The idea of forgiveness has been in my head for a while – guess age will do that to you.
I’ve always wanted to know how marriages survive infidelity or betrayal and it’s taken my getting to my 70th decade to glimpse at how that process may work.
1. – I claim that one of the many reasons Hillary Clinton lost was because she couldn’t or wouldn’t teach us anything about the process she went through after her husband’s spectacularly public and cringingly sordid infidelity. Hillary never explained how a partner gets to the other side of betrayal.
If our leaders are supposed to help us unravel the complexities of life, then Hillary failed us; she refused to share the information; she was silent about a very human experience.
Infidelity as betrayal is a theme in all literature. The novel of adultery is one of the leading literary tradition in Europe and in the United States – Anna Karenina, Ulysses, Madame Bovary, Othello, Jane Eyre, The Scarlet Letter, Lady Chatterley’s Lover, The Great Gatsby, The World According to Garp, What Is Remembered, The Days of Abandonment.
2. – In the summaries of many e-books, the writer points out that there is no cheating in the story – an amazing strategy to lure readers. And that heads-up is something I appreciate, because I’m tired of the old trope as plot device or character study. It’s as if there’s not enough drama in everyday human life; it’s as if infidelity happen to everyone; it’s as if modern writers have to default to sexual infidelity the sell books.

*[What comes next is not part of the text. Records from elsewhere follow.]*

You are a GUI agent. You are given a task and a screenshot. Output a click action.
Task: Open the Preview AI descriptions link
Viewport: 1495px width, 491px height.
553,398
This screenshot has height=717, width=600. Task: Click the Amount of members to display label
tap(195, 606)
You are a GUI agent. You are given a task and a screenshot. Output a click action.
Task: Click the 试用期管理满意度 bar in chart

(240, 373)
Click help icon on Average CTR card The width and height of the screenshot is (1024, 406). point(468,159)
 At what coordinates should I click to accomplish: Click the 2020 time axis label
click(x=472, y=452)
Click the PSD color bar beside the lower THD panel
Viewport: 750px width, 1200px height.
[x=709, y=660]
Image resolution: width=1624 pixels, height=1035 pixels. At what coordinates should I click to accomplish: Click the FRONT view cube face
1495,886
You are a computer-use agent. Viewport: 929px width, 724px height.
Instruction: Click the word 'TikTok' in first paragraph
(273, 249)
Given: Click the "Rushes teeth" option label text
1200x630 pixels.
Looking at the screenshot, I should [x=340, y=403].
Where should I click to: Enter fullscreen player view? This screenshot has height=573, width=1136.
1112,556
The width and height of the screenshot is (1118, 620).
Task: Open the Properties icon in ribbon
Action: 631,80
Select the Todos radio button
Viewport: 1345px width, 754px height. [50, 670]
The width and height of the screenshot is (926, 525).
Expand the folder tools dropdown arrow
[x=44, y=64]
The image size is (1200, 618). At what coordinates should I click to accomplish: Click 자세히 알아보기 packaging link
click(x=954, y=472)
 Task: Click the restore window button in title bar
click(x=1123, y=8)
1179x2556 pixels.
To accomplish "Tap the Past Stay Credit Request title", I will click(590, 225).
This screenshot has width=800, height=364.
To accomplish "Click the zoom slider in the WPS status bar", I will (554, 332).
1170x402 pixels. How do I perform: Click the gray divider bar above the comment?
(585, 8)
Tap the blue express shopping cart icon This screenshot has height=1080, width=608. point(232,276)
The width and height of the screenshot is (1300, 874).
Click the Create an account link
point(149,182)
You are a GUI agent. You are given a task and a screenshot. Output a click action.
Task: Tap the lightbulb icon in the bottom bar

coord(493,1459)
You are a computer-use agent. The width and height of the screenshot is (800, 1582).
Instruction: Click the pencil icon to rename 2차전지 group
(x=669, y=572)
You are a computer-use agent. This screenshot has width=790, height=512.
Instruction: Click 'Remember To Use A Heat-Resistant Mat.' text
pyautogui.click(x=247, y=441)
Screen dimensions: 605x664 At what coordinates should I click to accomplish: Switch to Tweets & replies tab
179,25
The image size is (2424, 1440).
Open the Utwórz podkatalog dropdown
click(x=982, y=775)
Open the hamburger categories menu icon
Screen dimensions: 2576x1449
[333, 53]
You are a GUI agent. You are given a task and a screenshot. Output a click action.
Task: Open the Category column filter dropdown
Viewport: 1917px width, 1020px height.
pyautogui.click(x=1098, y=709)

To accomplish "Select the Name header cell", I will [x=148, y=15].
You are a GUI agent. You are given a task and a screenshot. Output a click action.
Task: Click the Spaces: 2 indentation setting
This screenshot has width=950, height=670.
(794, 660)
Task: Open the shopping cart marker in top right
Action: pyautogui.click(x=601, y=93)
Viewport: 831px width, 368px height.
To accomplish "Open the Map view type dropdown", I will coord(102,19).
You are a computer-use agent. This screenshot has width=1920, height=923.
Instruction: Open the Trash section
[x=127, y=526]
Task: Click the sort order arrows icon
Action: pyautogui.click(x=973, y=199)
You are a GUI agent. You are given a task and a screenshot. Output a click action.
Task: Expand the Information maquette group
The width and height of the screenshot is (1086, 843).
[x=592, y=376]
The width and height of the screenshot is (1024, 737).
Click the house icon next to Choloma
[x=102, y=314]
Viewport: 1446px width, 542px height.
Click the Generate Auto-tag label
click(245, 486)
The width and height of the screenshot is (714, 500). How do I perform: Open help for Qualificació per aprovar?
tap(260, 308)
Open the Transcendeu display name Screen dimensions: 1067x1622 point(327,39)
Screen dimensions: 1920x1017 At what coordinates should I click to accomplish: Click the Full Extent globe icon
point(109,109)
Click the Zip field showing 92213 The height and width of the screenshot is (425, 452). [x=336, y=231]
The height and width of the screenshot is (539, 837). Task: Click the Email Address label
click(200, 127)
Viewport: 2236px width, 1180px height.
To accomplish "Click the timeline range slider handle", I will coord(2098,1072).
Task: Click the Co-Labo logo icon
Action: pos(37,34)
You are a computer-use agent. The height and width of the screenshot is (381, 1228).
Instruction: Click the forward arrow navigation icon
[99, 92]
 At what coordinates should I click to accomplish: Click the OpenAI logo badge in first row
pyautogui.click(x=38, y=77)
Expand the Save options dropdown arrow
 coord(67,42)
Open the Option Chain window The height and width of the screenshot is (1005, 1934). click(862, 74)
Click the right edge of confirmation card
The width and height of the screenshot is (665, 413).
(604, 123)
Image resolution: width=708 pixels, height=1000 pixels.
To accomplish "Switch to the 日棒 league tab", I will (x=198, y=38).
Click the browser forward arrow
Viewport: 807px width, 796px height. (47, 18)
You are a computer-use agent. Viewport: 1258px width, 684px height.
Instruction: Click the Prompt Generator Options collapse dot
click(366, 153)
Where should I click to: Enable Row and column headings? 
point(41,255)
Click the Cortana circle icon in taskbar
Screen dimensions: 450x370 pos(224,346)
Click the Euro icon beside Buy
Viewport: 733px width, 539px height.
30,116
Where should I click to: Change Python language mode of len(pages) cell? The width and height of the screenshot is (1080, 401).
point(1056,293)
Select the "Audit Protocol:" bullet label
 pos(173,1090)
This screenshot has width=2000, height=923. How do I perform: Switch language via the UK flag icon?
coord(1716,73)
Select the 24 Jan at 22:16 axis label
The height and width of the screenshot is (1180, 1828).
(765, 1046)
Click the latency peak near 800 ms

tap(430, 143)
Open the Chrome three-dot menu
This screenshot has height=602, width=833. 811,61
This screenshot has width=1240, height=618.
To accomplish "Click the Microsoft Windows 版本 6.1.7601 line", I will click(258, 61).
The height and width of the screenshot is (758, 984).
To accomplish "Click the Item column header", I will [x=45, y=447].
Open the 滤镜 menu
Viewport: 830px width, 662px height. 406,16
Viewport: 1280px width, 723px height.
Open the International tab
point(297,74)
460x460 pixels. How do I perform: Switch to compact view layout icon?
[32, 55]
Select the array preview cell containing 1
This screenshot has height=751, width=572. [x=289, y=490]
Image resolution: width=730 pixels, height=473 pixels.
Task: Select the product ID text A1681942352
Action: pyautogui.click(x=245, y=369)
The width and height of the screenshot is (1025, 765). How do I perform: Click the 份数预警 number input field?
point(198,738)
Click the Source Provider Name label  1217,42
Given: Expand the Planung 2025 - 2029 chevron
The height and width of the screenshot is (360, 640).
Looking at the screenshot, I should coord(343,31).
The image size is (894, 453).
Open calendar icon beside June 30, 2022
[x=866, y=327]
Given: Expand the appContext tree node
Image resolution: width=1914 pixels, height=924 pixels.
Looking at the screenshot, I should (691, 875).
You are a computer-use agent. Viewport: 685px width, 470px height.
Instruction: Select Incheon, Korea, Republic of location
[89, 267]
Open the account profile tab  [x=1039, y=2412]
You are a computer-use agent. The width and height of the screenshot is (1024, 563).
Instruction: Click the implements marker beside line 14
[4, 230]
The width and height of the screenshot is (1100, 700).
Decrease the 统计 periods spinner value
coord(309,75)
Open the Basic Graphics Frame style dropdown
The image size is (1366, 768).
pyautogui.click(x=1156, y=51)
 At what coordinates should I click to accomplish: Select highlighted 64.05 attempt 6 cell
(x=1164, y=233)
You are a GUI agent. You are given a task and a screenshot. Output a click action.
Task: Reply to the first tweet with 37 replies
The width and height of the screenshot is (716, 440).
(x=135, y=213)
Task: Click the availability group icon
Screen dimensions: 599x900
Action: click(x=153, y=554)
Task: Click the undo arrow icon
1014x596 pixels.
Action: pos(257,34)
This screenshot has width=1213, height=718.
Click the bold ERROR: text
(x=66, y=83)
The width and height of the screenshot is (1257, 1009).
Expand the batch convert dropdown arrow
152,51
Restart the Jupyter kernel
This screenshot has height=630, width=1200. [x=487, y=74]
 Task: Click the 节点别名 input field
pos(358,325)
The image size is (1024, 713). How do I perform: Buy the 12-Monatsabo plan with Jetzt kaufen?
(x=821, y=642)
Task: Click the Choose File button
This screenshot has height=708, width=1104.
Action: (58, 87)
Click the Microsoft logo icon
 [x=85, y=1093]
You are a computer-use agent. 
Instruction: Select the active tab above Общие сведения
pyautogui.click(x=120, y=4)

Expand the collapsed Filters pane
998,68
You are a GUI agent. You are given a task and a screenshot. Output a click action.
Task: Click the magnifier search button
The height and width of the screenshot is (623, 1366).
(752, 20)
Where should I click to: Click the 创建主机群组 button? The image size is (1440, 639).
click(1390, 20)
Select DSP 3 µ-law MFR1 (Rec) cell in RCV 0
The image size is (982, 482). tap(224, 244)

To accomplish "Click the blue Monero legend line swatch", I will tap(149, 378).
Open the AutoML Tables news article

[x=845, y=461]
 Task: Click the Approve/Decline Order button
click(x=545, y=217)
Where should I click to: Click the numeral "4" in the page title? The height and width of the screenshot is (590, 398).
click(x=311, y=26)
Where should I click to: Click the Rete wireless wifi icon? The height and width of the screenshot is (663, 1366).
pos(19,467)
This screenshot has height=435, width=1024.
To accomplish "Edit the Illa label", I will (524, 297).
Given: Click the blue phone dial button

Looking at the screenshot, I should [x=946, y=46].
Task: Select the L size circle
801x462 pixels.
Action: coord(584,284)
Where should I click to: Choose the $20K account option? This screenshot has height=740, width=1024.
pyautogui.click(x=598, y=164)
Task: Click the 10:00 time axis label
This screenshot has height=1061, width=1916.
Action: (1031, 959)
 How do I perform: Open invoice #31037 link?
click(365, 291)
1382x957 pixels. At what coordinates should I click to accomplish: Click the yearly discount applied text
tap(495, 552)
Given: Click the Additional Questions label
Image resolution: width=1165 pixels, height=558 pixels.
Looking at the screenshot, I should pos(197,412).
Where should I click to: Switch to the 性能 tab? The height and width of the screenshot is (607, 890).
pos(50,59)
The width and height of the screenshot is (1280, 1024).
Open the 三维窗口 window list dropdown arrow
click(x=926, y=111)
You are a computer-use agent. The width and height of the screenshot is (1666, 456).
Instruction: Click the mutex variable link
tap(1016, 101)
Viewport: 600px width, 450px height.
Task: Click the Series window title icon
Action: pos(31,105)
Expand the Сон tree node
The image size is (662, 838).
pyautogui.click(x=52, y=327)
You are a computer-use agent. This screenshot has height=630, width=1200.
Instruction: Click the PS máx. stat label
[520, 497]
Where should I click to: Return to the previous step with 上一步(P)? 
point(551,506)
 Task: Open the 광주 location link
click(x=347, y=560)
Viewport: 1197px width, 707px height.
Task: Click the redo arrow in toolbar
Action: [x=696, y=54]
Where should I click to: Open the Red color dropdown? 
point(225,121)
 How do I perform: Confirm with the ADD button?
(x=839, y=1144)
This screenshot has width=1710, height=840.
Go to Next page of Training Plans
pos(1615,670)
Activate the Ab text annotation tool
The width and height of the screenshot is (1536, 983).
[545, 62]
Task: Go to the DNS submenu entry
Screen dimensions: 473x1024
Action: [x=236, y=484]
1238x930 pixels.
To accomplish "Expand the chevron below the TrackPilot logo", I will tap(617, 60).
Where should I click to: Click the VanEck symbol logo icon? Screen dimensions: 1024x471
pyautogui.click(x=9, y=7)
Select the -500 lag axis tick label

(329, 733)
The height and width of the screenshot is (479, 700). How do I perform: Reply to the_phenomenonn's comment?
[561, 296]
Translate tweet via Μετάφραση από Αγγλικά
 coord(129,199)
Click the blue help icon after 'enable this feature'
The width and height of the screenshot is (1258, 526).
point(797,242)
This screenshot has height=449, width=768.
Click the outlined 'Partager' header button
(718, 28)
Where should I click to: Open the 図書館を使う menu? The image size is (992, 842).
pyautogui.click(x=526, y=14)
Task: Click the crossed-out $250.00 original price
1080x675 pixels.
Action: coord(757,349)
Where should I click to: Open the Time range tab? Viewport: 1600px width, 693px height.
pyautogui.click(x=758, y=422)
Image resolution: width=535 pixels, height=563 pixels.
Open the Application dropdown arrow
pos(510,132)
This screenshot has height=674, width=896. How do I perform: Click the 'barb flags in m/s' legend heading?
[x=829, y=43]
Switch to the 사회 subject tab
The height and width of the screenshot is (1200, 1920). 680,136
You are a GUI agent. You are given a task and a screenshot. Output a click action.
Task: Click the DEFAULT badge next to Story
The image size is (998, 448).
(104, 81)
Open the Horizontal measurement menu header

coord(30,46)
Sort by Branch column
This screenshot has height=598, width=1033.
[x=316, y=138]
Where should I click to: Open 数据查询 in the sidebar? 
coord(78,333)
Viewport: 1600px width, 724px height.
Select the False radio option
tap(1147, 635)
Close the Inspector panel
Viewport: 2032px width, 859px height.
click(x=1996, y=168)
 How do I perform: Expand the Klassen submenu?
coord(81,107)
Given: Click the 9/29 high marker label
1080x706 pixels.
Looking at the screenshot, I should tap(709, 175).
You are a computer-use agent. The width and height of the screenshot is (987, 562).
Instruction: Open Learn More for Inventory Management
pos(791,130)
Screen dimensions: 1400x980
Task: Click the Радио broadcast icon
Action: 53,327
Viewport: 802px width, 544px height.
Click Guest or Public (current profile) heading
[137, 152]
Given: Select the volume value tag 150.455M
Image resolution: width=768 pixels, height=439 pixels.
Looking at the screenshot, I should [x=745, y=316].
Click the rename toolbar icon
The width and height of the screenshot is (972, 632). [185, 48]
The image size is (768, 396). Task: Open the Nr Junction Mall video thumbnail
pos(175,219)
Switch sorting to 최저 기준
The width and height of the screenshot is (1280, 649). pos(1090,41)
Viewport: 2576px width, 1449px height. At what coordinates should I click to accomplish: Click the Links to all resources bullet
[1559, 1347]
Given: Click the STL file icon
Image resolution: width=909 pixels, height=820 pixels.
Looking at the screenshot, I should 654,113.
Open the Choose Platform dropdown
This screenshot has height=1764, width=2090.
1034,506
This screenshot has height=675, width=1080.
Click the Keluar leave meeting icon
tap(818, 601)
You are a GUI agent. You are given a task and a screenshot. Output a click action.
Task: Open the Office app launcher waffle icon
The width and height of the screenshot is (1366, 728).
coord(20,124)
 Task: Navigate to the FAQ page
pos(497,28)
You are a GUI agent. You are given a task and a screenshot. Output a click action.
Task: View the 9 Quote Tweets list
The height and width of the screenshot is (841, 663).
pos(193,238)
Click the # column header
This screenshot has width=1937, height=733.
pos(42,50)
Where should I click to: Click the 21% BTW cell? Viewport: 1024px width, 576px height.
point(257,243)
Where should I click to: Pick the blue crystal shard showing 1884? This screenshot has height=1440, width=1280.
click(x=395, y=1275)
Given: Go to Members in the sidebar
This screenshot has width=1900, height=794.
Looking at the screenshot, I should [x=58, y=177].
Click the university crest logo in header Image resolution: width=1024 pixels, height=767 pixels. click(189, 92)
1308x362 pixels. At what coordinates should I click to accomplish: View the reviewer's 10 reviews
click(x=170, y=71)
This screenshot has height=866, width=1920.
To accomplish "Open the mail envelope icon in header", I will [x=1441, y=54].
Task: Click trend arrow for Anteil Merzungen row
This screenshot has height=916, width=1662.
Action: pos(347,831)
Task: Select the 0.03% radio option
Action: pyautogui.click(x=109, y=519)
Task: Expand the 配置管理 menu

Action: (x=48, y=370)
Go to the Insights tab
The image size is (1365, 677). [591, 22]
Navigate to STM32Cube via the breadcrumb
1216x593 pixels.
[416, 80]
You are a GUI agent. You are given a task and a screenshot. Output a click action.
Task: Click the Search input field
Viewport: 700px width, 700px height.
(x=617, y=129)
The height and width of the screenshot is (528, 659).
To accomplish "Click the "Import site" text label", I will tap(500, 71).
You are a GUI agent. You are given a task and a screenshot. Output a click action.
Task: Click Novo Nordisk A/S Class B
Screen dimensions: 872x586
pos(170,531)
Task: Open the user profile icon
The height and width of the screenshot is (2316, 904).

Sorry, I forget we’re in the ‘priapic-period’ in America and everything is about the phallus. It began with Bill Clinton and continued on with Jeffrey Epstein, Harvey Weinstein and the current occupant of the White House.
Now, I come from a culture where infidelity as betrayal is seen as abhorrent. Southern Italians despise the unfaithful spouse especially the unfaithful wife – she’s a putana. The Italian curse-word for women isn’t bitch – a derogatory that designates attitude – no the Italian curse-word is whore and it comments on behavior that betrays the marriage vow.
So, it’s betrayal, not sexual adventurism, that is the ultimate sin.
Let’s not forget that Dante puts the adulterer in the second circle of hell, just past the vestibule, but the betrayers – Judas Iscariot, Marcus Brutus, Gaius Cassius – he places in the depths of the inferno, at its epicenter – in Satan’s jaws.
And secondly, nowhere in the New Testament is Judas forgiven for his betrayal. As a matter of fact, Matthew quotes Jesus as saying, “it would be better for that man if he had never been born.” Can’t think of a much more condemning verdict. And this is coming from the god-human and he is refusing to forgive his betrayer. What does that tell us about the gravity of the act? And what do Christ’s words tell us about our own response to betrayal? They seem to suggest, that when it comes to this transgression, we don’t have to forgive.
3. – The image is a sketch of El beso de Judas by Antoni Gaudí – Sagrada Familia, Barcelona.
If betrayal is such an extreme infraction that even The Messiah couldn’t forgive it (let’s remember that Christ asks his Father to forgive those who put him to death); and if this biblical protagonist is supposed to be our role-model, then how do we, mere humans, break the pattern and forgive the betrayer?